Carzonrent India Private Limited (CIPL), better known as Carzonrent is an Indian car-rental company. The company is headquartered in New Delhi, India. Carzonrent was founded by Rajiv Kumar Vij in 2000. In 2001, Carzonrent won the exclusive franchisee rights for the American car rental firm Hertz International in India.

==History==
Carzonrent was founded by Rajiv Kumar Vij in the year 2000 in New Delhi. The company offered chauffeur driven cars on hire, primarily to corporate clients.

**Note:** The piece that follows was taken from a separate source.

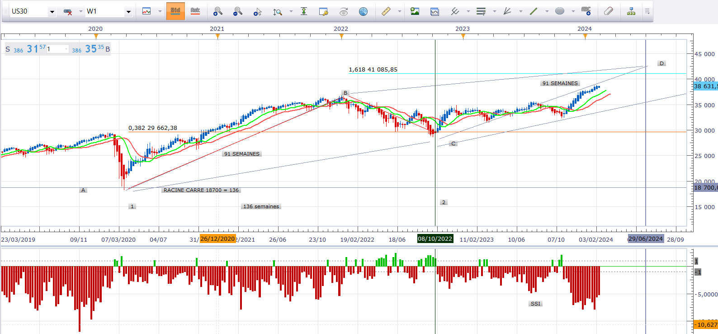Select the ellipse shape drawing tool
The width and height of the screenshot is (718, 334).
click(x=560, y=11)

Hertz awarded the exclusive franchisee rights for India to Carzonrent in 2001, leasing out 50 cars to the company which were plied chauffeur driven basis. In 2005, Hertz scaled its presence to 750 cars and commenced leasing services to corporate clients.

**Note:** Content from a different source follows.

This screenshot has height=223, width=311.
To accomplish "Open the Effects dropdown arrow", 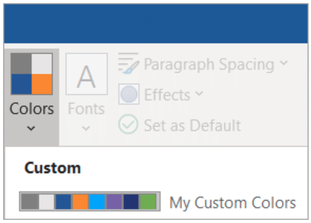I will point(199,93).
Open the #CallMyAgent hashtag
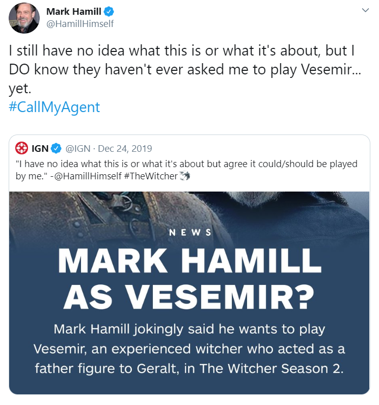379x405 pixels. 55,107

In 2006, Carzonrent launched its radio taxi service EasyCabs in the New Delhi, making it the first Indian company to offer car leasing and taxi services. The company commenced self-drive car rental service Myles in late 2013, almost one year after Zoomcar launched as the first self-drive car rental company in India.

== Partnerships ==
In June 2015, Carzonrent's radio taxi service EasyCabs associated with the Indian Railway Catering and Tourism Corporation (IRCTC) to provide cab services to railway passengers. Customers can pre-book an EasyCab while booking railway tickets on IRCTC's. The service is currently available only at the New Delhi Railway Station.

== Competition ==
Carzonrent competes with companies like Ola Cabs, Uber and Meru Cabs in the cab segment. In the self-drive car rental segment, the company competes with Zoomcar and Revv Cars.